Title: PMU Data Analytics Using Low-Dimensional Models
Date: June 7, 2019
Bio: Meng Wang is an Assistant Professor in the Department of Electrical, Computer and Systems
Engineering at Rensselaer Polytechnic Institute. She received B.S. and M.S. degrees from Tsinghua
University, China, in 2005 and 2007, respectively. She received the Ph.D. degree from Cornell
University, Ithaca, NY, USA, in 2012.
Prior to joining RPI, she was a postdoc research scholar at Duke University. Her research areas involve
machine learning and data analytics, energy systems, signal processing, and optimization. She is a
recipient of Army Research Office Young Investigator Program (YIP) Award. She also received
School of Engineering Research Excellence Award from Rensselaer.
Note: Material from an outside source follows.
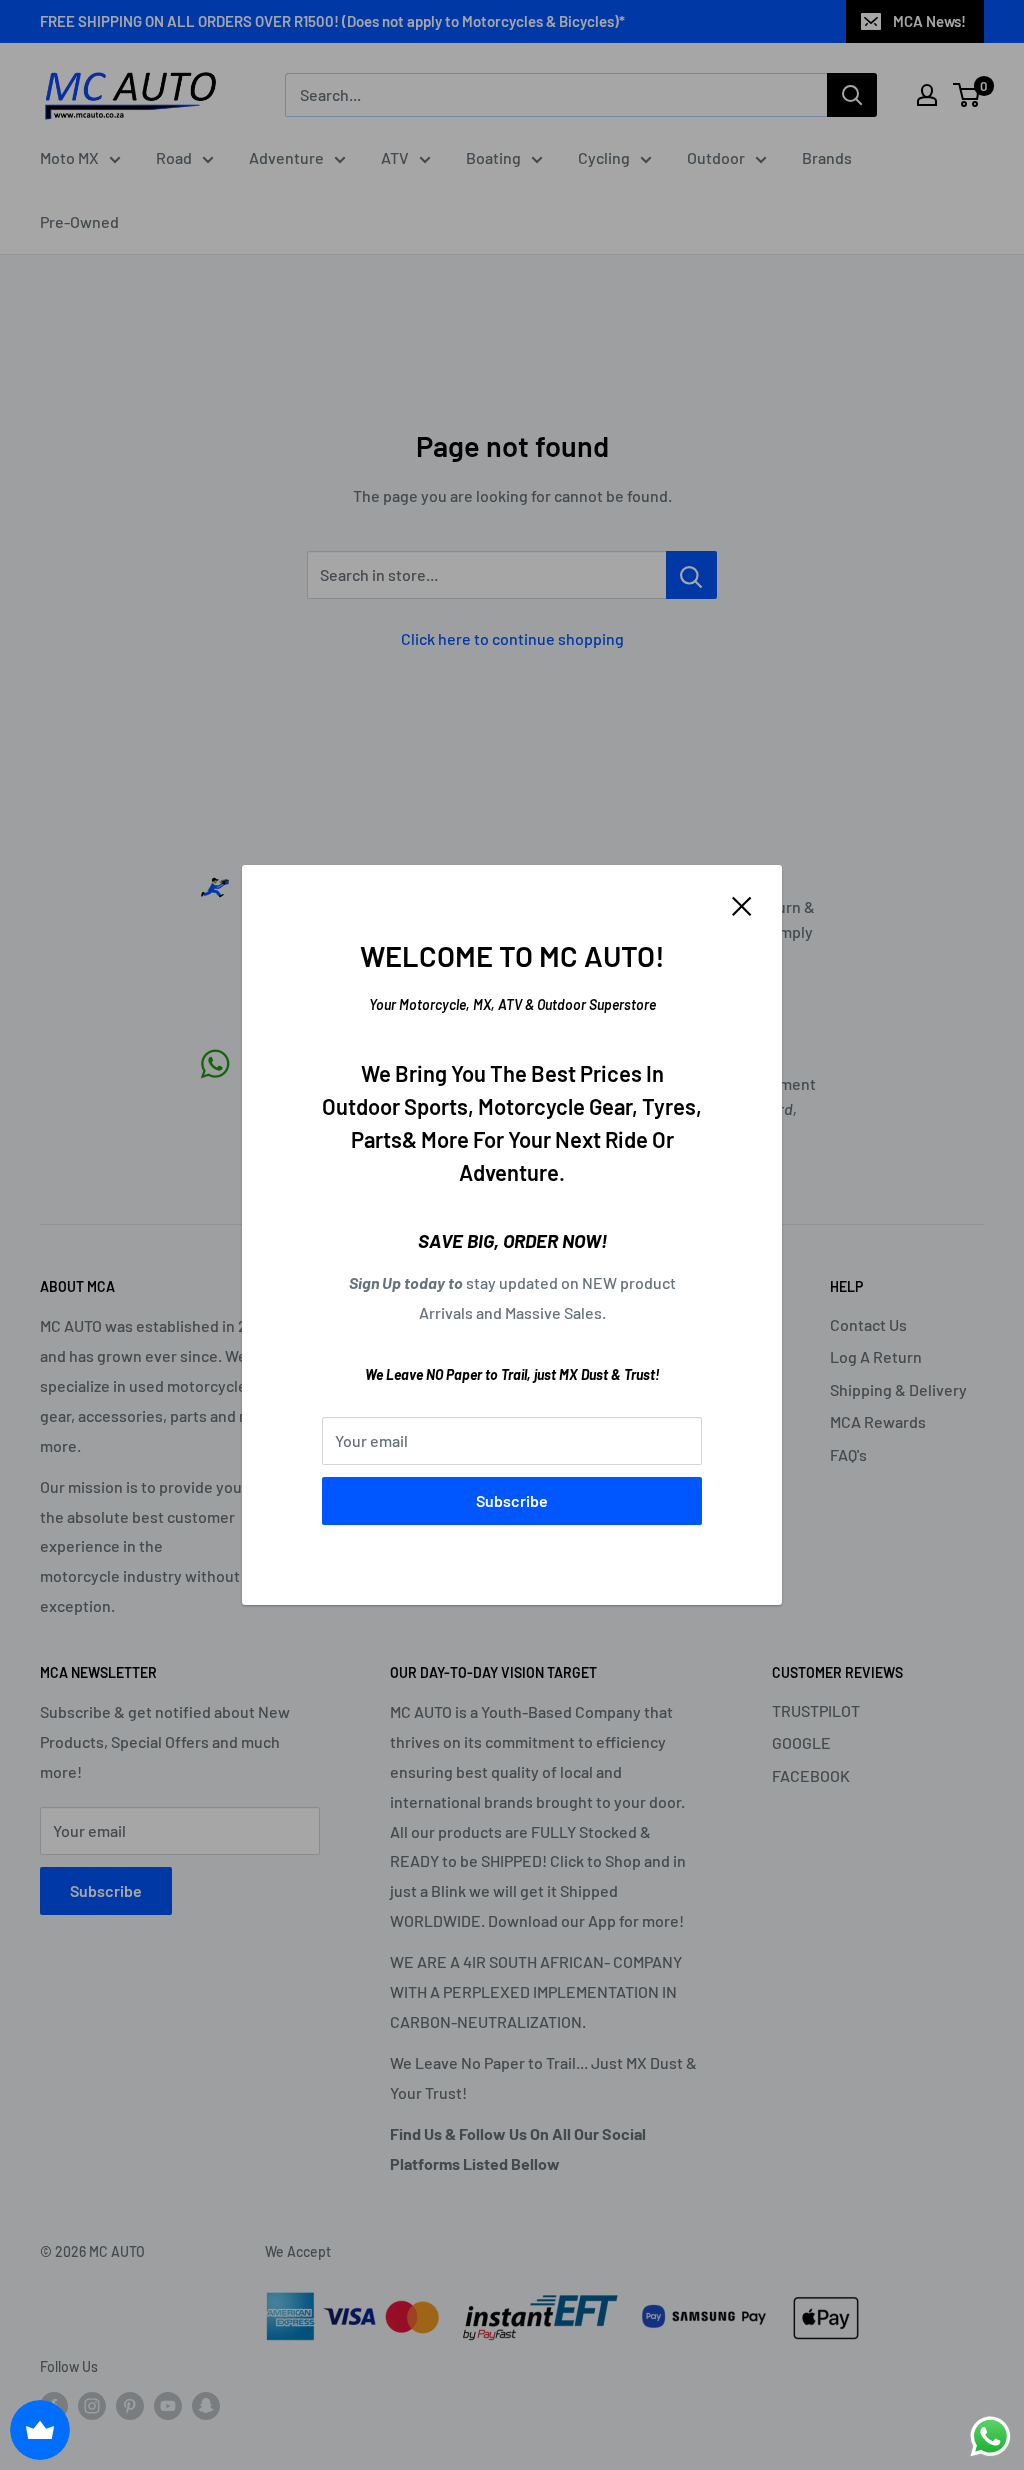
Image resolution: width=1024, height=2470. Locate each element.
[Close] (742, 904)
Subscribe (512, 1500)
She is a guest editor of IEEE
Journal of Selected Topics in Signal Processing Special Issue on Signal and Information Processing
for Critical Infrastructures in 2018.
Abstract: Phasor Measurement Units provide fine-grained measurements to enhance the system
visibility to the operators and reduce blackouts. The spatial-temporal blocks of PMU data have intrinsic
low-dimensional structures due to the correlations governed by the underlying physical system. The
central idea of the talk is to show that one can exploit the low-dimensional structure to develop fast
model-free methods for information recovery with analytical guarantees. One example is missing data
recovery and error correction for synchrophasor data. The low data quality currently prevents the
implementation of synchrophasor-data-based real-time monitoring and control. We developed model-free approaches to recover the PMU data even under the extreme scenarios of simultaneous and
consecutive data losses and data errors across all channels for some time. By exploiting the low-dimensional structures, we formulated the data recovery problem as nonconvex optimization problems
and developed fast algorithms to find the global minimum with a linear rate. The second example is
feature extraction from privacy-preserved measurements. One can add noise and quantize the data
significantly to hide the information in individual measurements. We developed a method for the central
operator to recover the dominant features from many privacy-preserved measurements collectively.
This enables the data sharing among different parties without sacrificing the privacy.